An essential component of the fieldwork experience are the lectures and laboratory sessions that precede, accompany and follow the study activities in the field. Among the things you can do to make lectures more accessible to visually impaired students are:

  • Ensure that full advance notice is given and that physical access to the lecture or lab venue is easy.

  • Ensure that visual aids used in a lecture or presentation are either directly accessible (e.g. large text format) or that some alternative is made available (e.g. in digital format on a floppy disk, or on a Web site).

  • Describe the contents of any visual material (e.g. table, graph, map) displayed on screen or board.

  • Pace the presentation so that visually impaired students can keep up in terms of (say) braille or PC note-taking.

  • Use a digital recorder to record the lecture, which they can transcribe at their leisure later — remind staff to reserve a front-row seat if a visually impaired student requests one.

  • Use a braille typewriter or laptop computer to take notes.

  • Use a peer note-taker — i.e. a student who will share their class notes with them. (The university disability unit may be able to provide free carbon paper to student helpers to provide this service for visually impaired students in their class.)
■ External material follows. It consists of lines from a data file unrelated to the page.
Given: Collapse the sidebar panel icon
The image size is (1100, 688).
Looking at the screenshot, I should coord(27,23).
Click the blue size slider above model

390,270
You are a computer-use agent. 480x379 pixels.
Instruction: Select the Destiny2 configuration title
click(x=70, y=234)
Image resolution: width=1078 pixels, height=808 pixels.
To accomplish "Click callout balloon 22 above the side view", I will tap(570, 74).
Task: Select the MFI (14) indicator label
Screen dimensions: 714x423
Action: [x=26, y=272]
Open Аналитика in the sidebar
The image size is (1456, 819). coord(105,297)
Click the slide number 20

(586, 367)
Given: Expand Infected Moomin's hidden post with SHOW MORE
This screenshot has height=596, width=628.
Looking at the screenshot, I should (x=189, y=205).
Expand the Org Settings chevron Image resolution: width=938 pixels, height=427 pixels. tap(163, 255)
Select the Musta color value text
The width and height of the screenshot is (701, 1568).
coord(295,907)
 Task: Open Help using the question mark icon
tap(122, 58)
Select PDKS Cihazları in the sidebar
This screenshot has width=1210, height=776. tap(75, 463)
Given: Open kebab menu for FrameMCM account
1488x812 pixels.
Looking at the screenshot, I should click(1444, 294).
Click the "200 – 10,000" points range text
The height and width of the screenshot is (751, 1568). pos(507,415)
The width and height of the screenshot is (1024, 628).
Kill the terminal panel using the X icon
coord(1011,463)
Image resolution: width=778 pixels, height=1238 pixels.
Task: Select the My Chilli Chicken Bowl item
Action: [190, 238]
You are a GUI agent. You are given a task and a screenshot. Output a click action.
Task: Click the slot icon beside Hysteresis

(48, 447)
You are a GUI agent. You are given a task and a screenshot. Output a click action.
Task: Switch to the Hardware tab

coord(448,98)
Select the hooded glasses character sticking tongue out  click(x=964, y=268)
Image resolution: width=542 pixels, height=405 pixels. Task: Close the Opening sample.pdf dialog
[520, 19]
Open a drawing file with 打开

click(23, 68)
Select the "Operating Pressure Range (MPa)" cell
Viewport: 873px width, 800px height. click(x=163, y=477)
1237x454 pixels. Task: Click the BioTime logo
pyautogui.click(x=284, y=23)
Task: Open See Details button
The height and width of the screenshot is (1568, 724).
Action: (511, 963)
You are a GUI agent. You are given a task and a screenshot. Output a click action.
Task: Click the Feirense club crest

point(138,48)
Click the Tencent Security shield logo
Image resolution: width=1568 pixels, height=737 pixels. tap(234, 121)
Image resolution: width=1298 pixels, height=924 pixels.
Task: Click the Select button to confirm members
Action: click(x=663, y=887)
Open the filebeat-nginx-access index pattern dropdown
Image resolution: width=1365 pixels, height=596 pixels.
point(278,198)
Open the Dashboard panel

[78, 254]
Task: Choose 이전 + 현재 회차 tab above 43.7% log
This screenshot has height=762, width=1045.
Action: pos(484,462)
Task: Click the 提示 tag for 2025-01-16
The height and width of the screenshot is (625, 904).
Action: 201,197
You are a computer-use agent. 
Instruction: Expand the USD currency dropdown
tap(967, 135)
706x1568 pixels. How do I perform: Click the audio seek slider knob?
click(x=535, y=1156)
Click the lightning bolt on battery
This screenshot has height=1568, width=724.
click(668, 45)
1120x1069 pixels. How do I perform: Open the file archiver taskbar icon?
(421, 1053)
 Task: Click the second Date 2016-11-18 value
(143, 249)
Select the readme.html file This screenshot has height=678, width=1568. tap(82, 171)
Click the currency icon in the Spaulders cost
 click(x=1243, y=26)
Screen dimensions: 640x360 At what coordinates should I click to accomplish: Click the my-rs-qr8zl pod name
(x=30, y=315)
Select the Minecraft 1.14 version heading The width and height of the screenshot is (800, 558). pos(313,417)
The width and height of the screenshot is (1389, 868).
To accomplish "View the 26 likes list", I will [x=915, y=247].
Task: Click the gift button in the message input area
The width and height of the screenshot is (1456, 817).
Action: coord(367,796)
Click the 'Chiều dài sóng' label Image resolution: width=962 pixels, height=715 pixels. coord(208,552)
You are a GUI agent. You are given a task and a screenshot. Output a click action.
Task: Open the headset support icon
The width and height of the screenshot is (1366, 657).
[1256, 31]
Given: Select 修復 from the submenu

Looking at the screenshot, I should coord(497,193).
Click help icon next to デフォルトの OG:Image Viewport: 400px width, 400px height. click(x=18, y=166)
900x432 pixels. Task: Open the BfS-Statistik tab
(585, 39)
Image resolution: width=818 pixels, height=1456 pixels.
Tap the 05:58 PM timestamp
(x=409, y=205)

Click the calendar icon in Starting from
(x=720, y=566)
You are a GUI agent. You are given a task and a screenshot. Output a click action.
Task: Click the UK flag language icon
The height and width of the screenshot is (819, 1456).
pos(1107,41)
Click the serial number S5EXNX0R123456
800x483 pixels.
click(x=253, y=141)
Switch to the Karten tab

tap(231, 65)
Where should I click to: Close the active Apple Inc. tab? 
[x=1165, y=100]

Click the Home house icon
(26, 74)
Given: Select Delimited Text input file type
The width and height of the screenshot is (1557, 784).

  • Bring their guide dog into class rooms (if they have one) — allocate a suitable seat so that the dog is not in other students' way. (This is especially important in laboratories, where the possibility of accidents may be greater.)

For laboratory work, the following additional issues are also important:

  • Provide suitable additional task lighting for non-blind visually impaired students.

  • Ensure that appropriate safety procedures are in place, and that visually impaired students have been trained in their observance. (See your local health and safety representative for professional advice on the use of laboratories by visually impaired students.)